### Task instructions
A: Retype the passage from the article on eighteenth-century sporting prints, starting with "We have found" and going on through "a bowling ball.".
B: Answer these questions using the article on eighteenth-century sporting prints:
(i) Where is the series of six prints held?
(ii) How much can the bowl thrown in four-corners sometimes weigh?
(iii) At what place was the four corners game in Dighton's print played?
C: Continue the article on Robert Dighton's eighteenth-century sporting prints, picking up after its final sentence.

### Text passage
== == ==
Foot Ball played at Market Place, Barnet by Robert Dighton, c.1784.

Foot Ball, Trap Ball and Four Corners: Sporting Prints of the 18th Century

A series of six prints by Robert Dighton, held in the Yale Center for British Art, Paul Mellon Collection, illustrate a selection of the sports played during the latter half of the eighteenth-century, some now better known than others.

First, we have four corners, a form of skittles.

FOUR-CORNERS – Is so called from four large pins which are placed singly at each angle of a square frame. The players stand at a distance, which may be varied by joint consent, and throw at the pins a large heavy bowl, which sometimes weighs six or eight pounds. The excellency of the game consists in beating them down by the fewest casts of the bowl.

Four Corners, played at the Swan, Chelsea by Robert Dighton, c.1784.
Four Corners, played at the Swan, Chelsea by Robert Dighton, c.1784. Yale Center for British Art, Paul Mellon Collection

We have found conflicting sources which say that it could be played with a smaller ball that could rebound off either the surrounding wall or the pins and knock down as many as possible, or a larger, heavier one similar to a bowling ball.
== == ==
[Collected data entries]

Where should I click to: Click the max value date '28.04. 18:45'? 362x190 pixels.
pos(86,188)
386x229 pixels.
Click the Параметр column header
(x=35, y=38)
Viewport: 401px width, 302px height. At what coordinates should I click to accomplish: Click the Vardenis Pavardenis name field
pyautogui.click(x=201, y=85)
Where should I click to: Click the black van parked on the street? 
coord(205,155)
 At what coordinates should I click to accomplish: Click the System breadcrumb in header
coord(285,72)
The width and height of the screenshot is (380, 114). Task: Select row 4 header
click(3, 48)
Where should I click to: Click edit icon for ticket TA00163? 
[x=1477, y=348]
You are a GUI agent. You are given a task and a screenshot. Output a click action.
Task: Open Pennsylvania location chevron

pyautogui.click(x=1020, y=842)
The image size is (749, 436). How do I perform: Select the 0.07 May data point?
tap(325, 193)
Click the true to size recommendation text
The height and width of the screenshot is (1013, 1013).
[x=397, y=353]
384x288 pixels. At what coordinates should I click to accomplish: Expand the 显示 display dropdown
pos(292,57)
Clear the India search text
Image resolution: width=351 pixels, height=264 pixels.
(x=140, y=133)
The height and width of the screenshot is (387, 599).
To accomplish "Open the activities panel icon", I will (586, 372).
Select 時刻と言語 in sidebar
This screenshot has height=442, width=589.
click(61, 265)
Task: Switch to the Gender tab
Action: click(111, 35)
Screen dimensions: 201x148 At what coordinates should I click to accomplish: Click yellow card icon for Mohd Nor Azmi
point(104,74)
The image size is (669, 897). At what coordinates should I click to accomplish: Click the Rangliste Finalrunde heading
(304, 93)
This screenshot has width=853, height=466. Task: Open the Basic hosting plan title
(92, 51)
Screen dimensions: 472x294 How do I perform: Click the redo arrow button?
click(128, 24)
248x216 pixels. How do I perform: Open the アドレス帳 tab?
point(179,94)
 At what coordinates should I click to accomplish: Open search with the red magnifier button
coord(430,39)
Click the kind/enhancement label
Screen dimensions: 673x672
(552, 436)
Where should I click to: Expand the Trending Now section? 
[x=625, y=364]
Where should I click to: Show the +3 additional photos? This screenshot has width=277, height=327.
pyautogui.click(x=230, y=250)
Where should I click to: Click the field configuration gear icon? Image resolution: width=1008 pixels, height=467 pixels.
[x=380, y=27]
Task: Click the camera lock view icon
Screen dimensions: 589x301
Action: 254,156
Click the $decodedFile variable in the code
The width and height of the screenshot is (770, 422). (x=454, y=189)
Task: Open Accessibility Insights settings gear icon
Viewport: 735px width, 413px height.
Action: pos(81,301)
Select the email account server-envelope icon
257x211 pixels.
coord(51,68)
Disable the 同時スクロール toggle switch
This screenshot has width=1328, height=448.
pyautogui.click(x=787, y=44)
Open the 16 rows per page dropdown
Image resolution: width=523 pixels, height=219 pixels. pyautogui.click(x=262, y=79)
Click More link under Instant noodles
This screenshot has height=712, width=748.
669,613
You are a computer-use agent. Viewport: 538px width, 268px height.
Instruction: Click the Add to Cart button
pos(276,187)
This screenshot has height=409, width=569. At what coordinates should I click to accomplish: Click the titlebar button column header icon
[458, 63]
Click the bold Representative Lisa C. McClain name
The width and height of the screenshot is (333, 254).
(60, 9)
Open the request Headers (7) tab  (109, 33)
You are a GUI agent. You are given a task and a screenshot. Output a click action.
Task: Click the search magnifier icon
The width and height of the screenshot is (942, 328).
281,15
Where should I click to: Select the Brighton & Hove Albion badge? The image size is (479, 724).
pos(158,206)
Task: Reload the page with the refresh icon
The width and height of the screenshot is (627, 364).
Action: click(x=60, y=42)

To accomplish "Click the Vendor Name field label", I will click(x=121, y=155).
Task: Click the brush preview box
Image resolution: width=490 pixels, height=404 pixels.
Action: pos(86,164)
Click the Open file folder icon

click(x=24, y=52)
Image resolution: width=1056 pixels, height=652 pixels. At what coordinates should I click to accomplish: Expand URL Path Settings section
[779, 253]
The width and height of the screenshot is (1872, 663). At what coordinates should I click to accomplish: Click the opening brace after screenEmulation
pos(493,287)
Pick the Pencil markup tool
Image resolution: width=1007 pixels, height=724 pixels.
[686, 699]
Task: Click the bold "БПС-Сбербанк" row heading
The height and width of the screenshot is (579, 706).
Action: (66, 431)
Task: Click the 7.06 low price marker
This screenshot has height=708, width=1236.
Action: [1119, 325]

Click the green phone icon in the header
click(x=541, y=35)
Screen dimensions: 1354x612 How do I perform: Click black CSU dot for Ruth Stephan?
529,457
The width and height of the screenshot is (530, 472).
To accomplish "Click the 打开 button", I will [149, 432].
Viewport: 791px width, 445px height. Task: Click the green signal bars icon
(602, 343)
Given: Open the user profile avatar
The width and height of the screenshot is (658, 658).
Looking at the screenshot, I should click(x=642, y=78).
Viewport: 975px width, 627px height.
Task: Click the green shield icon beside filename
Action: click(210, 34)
== == ==
### Responses for each task
A:
We have found conflicting sources which say that it could be played with a smaller ball that could rebound off either the surrounding wall or the pins and knock down as many as possible, or a larger, heavier one similar to a bowling ball.

B:
(i) The Yale Center for British Art, Paul Mellon Collection.
(ii) Six or eight pounds.
(iii) The Swan, Chelsea.

C:
The game was played in Kent, and certainly with a ball heavy enough to inflict an injury; a correspondent wrote from Chatham on July 29th to say that:

On Saturday evening as some persons were playing at four corners, near this town, unfortunately a child about three years old ran across the alley, just as a man was bowling, the bowl hit the child upon the head, and it was thought it had been killed on the spot – but being placed under the care of an eminent surgeon, we since hear, there are great hopes of its recovery.

(Kentish Gazette, 3rd August 1787)

Next, there is football, which needs little introduction. The game has been around for centuries (in England, the first documented use of the term ‘football’ dates to 1408). Despite being frequently outlawed during the seventeenth-century, the game continued in popularity; it was in this period that the first references to scoring a goal are to be found.

Foot Ball played at Market Place, Barnet by Robert Dighton, c.1784.
Foot Ball played at Market Place, Barnet by Robert Dighton, c.1784. Yale Center for British Art, Paul Mellon Collection

And it was not just the men who played the sport.

Bath, Oct 4. Yesterday a new and extraordinary entertainment was set on foot for the diversion of our polite gentry; and what should it be but a Match at Foot-Ball, play’d by six young women of a side at the Bowling Green: cards, dice, concerts, plays, balls, &c are the common entertainments of the week; but for want of these, in publick, on Sundays, the meeting sometimes serves for an amusement.

(Ipswich Journal, 8th October 1726)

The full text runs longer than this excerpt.